No doubt a Clinton presidency would continue the neo-liberal economic and imperialist foreign polices many Sanders voters reject. Yet, the best way for Bernie activists to expand the influence of Sanders historic campaign would be to shift their enthusiasm, time, skills and dollars into mass movements for peace, jobs and racial justice. This is also the best means of contributing to defeating Trump and only way to diminish the grip of reactionary ideas.
It is also an independent place from which to critique directly or indirectly the supporters of imperialist foreign policies within the Democratic Party, including Clinton. Campaigning for Clinton essentially forgoes the right to challenge her positions and thereby a confusing signal to millions who oppose U.S. foreign policy. Campaigning against Clinton as if there are no differences between the constituents and elected officials of the two-parties is sectarian and self-defeating and thereby isolates the left from the tens of millions who are looking for capable, trusted leadership for solutions to the nation’s crisis.
Taking steps toward political independence in 2018 and beyond
Sanders’ choice to run in the Democratic Party, although a practical choice perpetuates the notion the party is a vehicle for the far-reaching change he advocates. It is an illusion to think such an institution will support massive new social benefits and risk loosing its corporate backers. On the other hand, the response to Sanders has made it clear millions of the party’s voters and independents reject the corporate, centrist’s politics of the Democratic Party.
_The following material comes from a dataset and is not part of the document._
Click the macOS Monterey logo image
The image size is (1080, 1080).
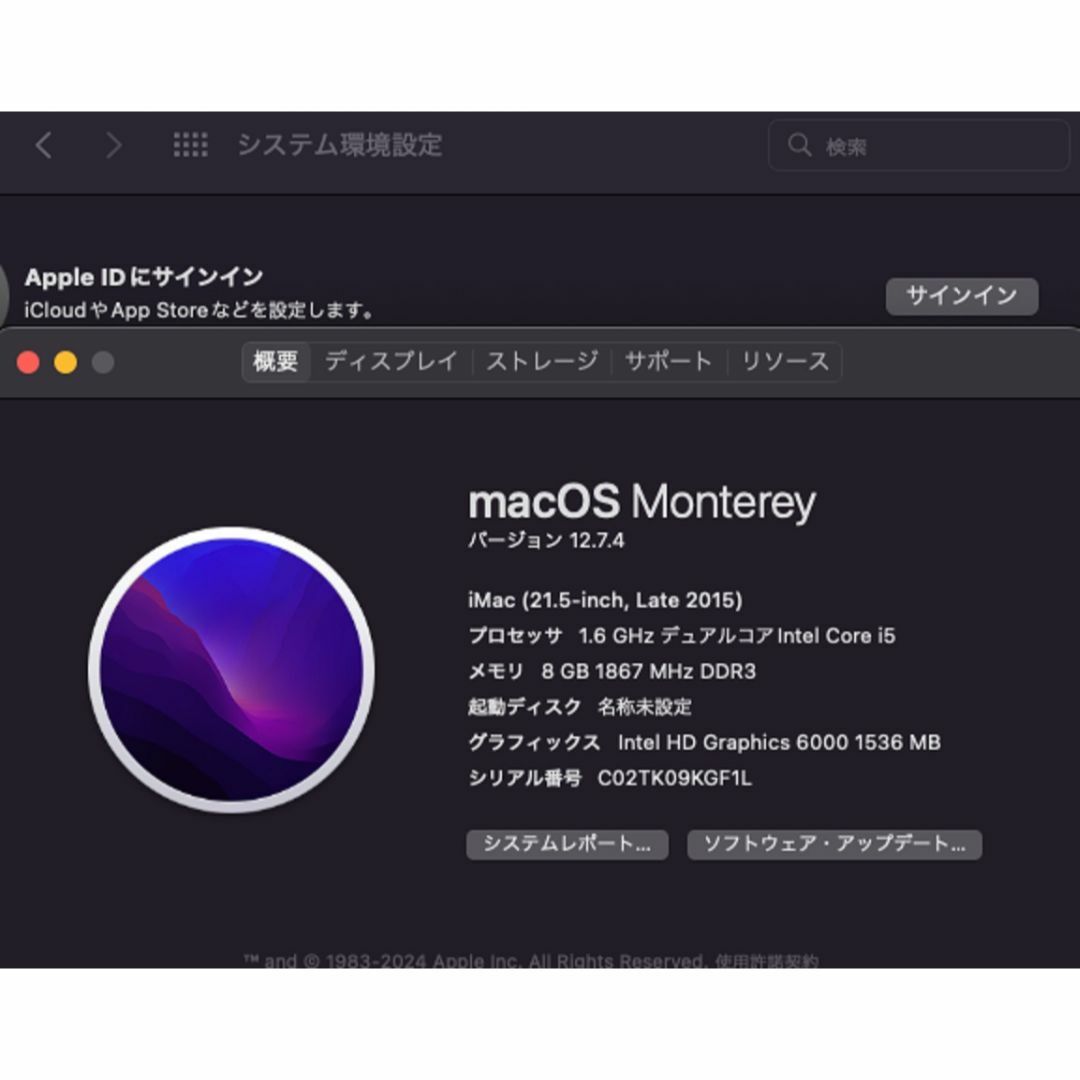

Those who wish to further Sanders’ revolution beyond 2016 should plan now to make a showing in the 2018 congressional elections. This could include backing progressive Democrats, Black Lives Matter leaders, climate change activists, immigration justice organizers, labor leaders, independents, socialists and Green candidates. The final lesson of the Sanders campaign is that such an effort must be independent of the two-party system. Tied to the Democrats it cannot inspire people or grow. Like all past efforts it would soon be considered irrelevant.
A visible presence in the 2018 elections is a critical opportunity that cannot be missed. The time is ripe. In the minds of millions of Sanders’ supporters the Democratic Party primary is just a vehicle for some as yet undefined possibility of a different politics outside the two-party system. Demonstrating what is possible is a necessary next step.